Even if someone had hiked out here with their ice cream, it seems it would have melted long before they got this far back into the woods in the summer. We should have seen it discarded much closer to the trail. We decided that the only way it could have gotten back here was by chance, as some private airplane pilot must have been cruising over while getting his Haagen-Dazs on, and chucked the empty container out the window hahaha.
Anyway, for those who think that exploring in Michigan begins and ends with Detroit, they have merely scratched the surface. And for those who think that Michigan history began and ended with the invention of the automobile, they’re wrong again.
For example, there are ancient aboriginal earthworks elsewhere in northern Michigan that are as old as the ruins of Rome and ancient Greece. That’s a few millennia of human history that we know about…which has not received mainstream attention since it was discovered in the 1800s.
I explored some of these ancient earthworks in another post.
Now that I am re-writing this entry for posting, I'm obviously re-googling to see what info has been put online about Marlborough since I last looked seven years ago. Turns out that there was in fact a book published in 1986 on the history of this plant, entitled, Great Northern Portland Cement Co., Marlborough, Michigan: (Baldwin 1902-1908), by Paul E. Rudbeck, but it is hard to come by.
There is now also a
A book by the Lake County Historical Society says that Detroit banker and aesthete Frederic Farnsworth also had a major hand in founding a town here, and as a lover of the arts he took steps to ensure that it was a place of some culture, as opposed to just being some crass workers' settlement like so many lumber camps.

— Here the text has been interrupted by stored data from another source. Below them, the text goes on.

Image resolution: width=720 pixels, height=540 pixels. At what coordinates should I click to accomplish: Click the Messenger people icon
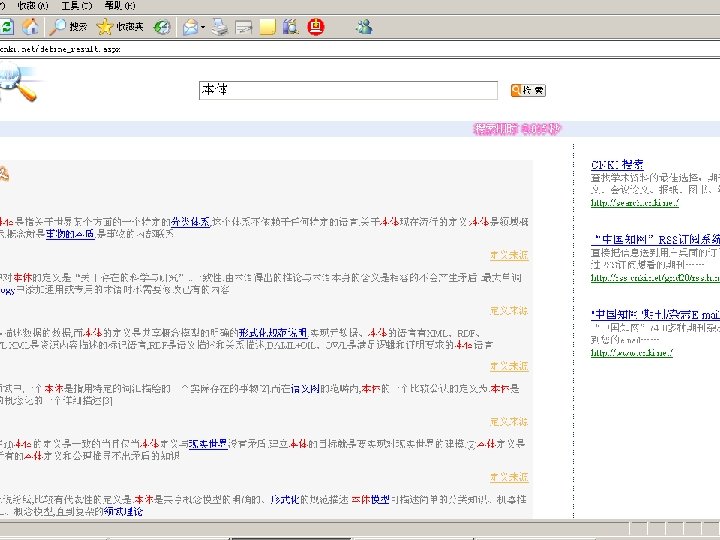point(364,27)
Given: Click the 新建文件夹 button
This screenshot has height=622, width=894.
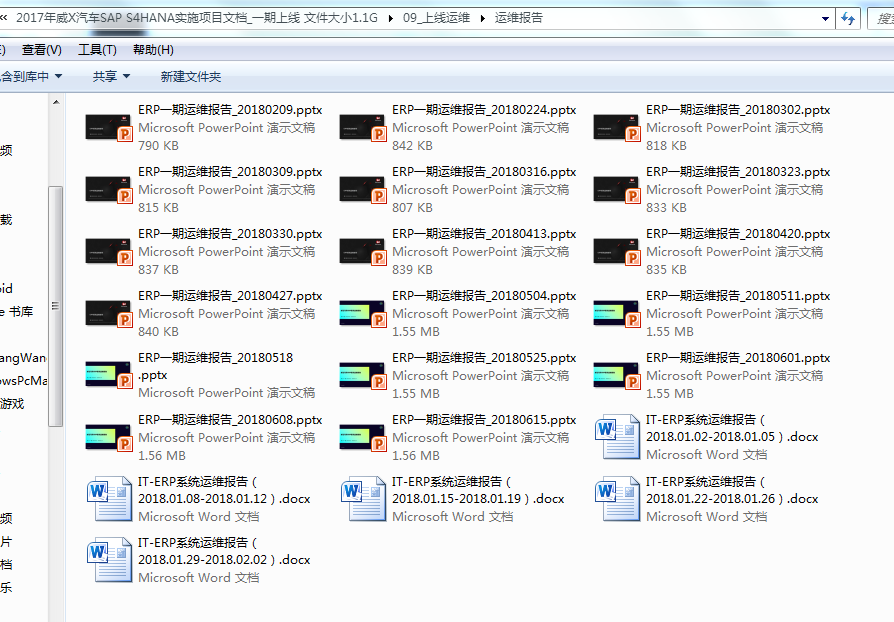Looking at the screenshot, I should 190,76.
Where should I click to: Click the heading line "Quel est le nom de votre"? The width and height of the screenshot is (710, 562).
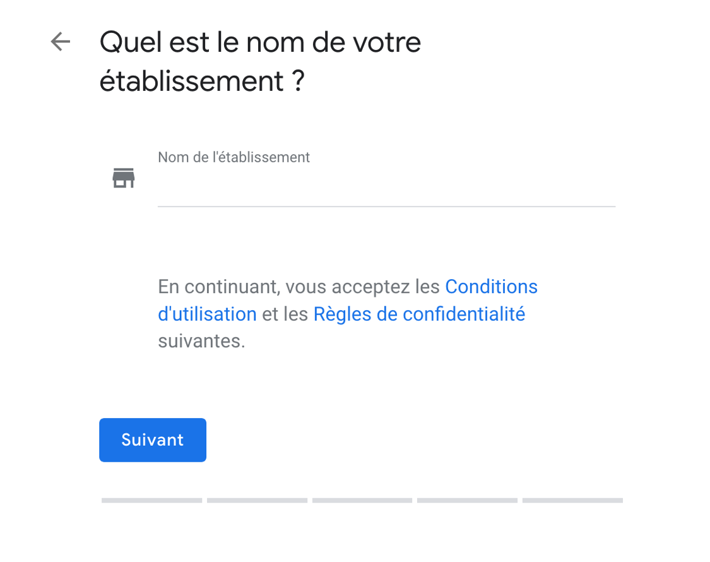[x=260, y=43]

The page describes the problems that led to the closure of the plant as being rooted in the fact that the local marl found here proved inferior to the products of plants in other localities entering the market later. It was more costly to produce into cement, which stemmed from the exorbitant electricity demands that the Marlborough plant required to operate; they had to build what was the Lower Peninsula's largest power plant in order to feed the thing with juice, which made it tough to stay in competition with other producers' bottom lines.
The Great Northern Portland Cement Co. was in receivership by 1906, and both the plant and the town's houses were sold to a salvage company. The plant was dynamited, and denuded of its scrap iron, reduced to a pile of ruins by 1910.

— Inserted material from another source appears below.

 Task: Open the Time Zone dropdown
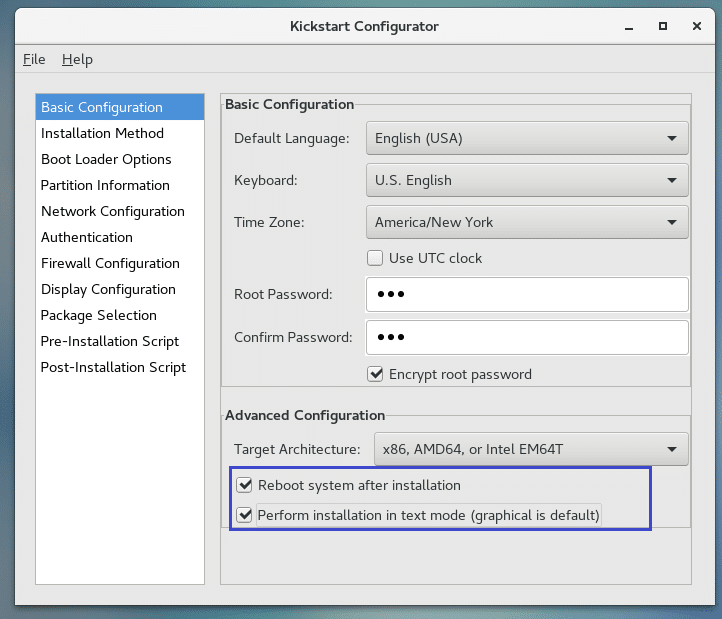(527, 222)
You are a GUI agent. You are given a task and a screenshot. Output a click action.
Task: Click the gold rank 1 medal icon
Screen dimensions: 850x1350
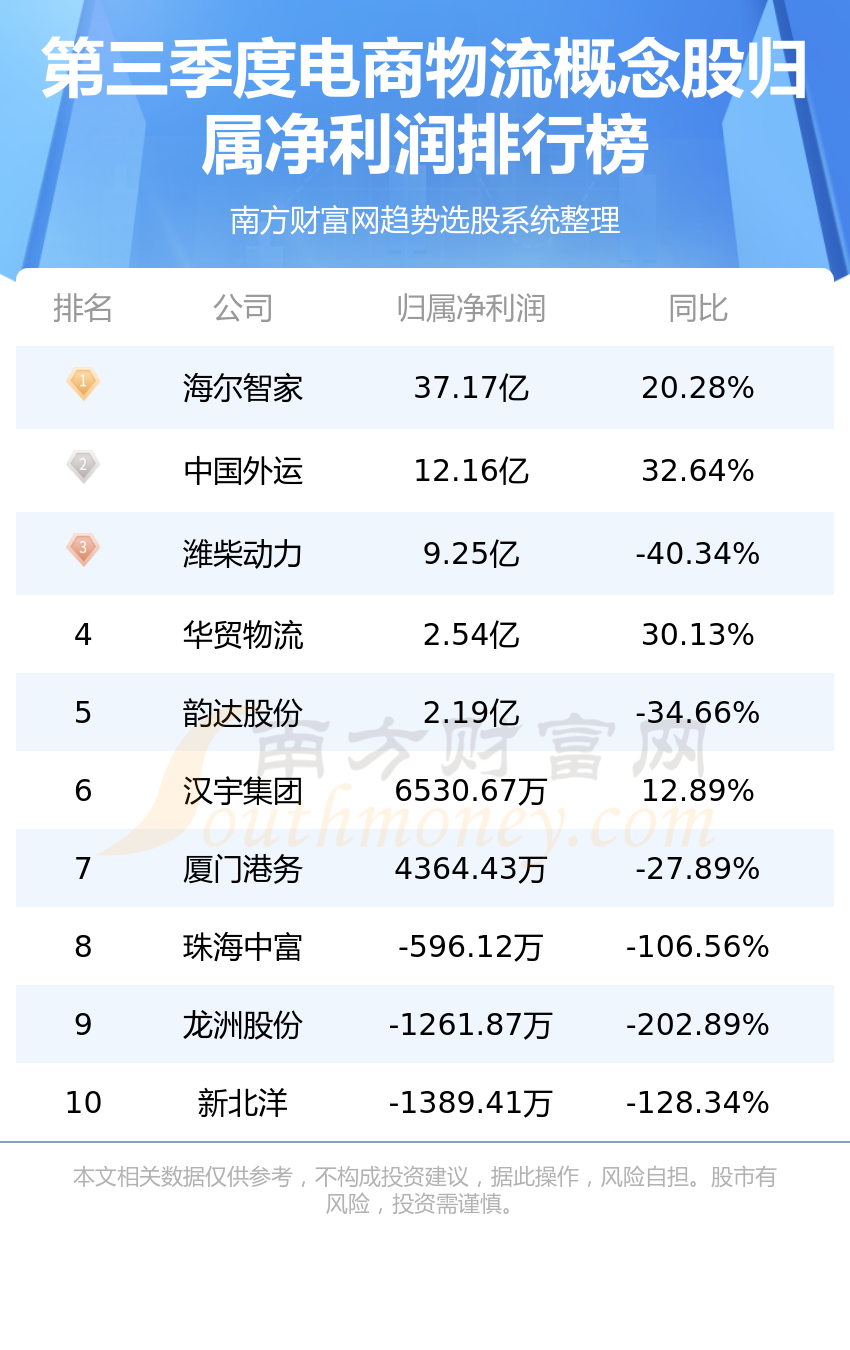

The ruins are spread over 80 acres. The town of Marlborough comprised 72 houses, some of which were described as "stately" in a book written by the Lake County Historical Society. There were streetlights, an opera house, a school, post office, stores, and an 88-room "hostelry," or boardinghouse, but none of these structures remain. As far as I know only the ruins of the plant are still evident. By 1910 the town was bankrupt and its buildings vacant, soon demolished; Marlborough had run out of marl right about the same time as the loggers ran out of white pine to cut, and like so many other towns in northern Michigan during this time, boom quickly went to bust.
The plant (as you can see by the now exposed rods) was constructed using primitive reinforced concrete. As mentioned earlier, it was designed by Julius Kahn, and was perhaps the last structure of this type built before he patented the Kahn System.
The storage warehouse was several hundred feet in length, the plant had six kilns, and 14 grinding mills.
The storage warehouse was several hundred feet in length, the plant had six kilns, and 14 grinding mills.
"Marlborough Historic District represents an experimental stage of one of Michigan's largest industries." It was designated in the Michigan State Historic Register in 1971, and the National Historic Register in 1972, but we saw no plaques or markers on site.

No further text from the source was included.